### What to do
Starting at the line that holds "The width and", quote every line through the end of the records, both boundary lines included. Omit the pictures.

### Records shown
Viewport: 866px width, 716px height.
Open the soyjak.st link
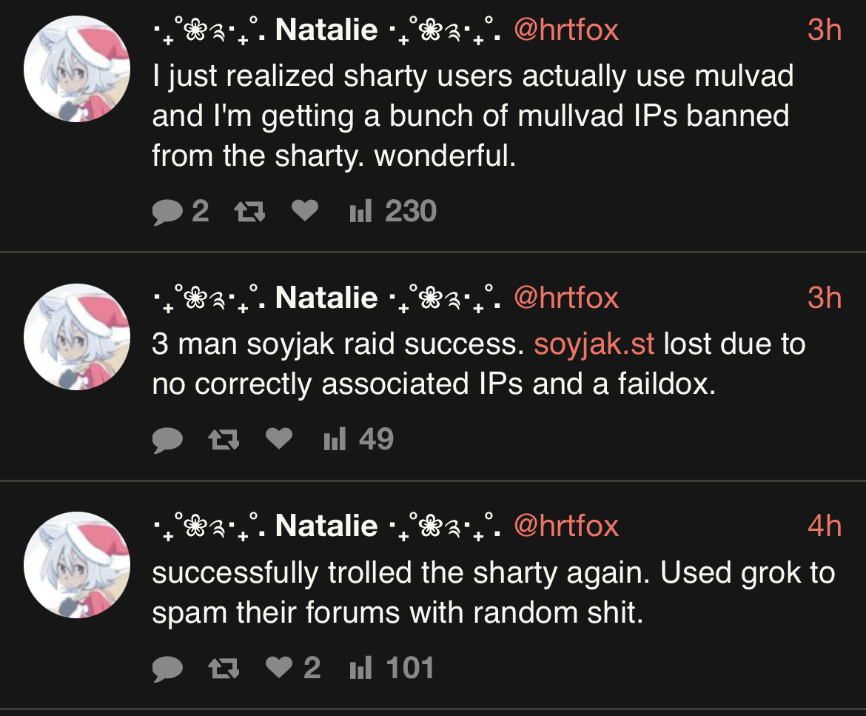coord(594,344)
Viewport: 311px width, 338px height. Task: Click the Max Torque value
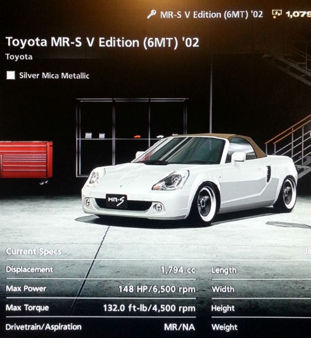click(149, 308)
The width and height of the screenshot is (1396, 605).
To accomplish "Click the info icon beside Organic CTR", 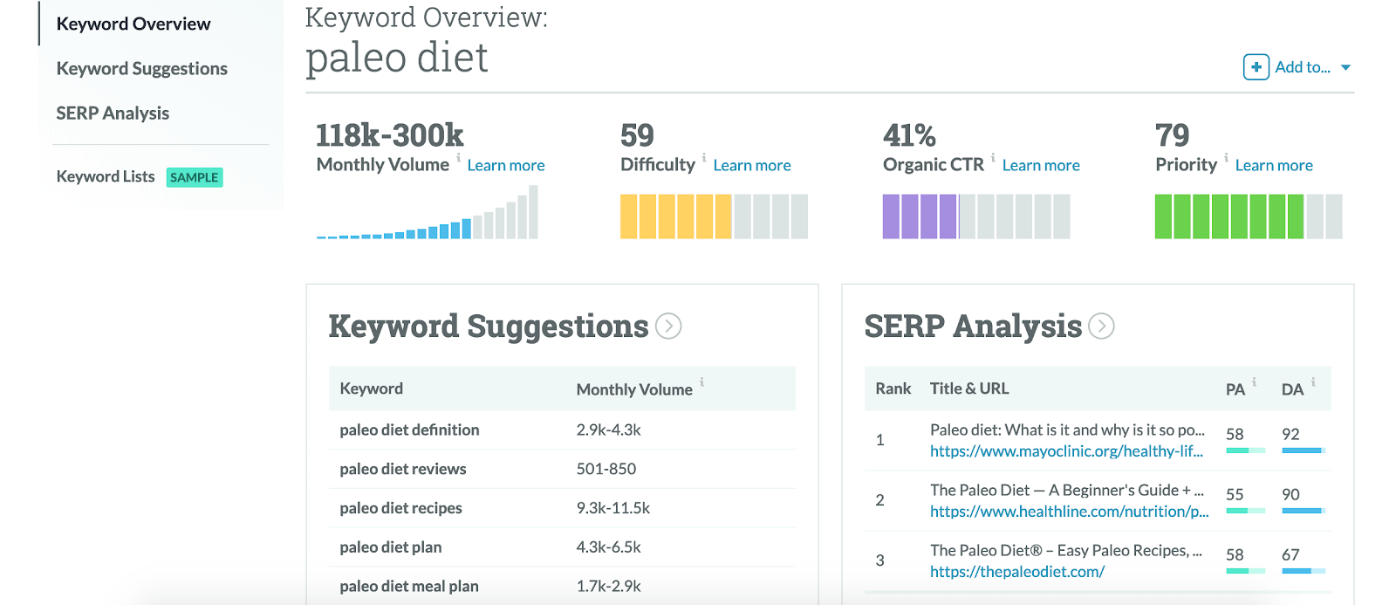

### Solved problem
The width and height of the screenshot is (1396, 605).
To accomplish "Click the info icon beside Organic CTR", 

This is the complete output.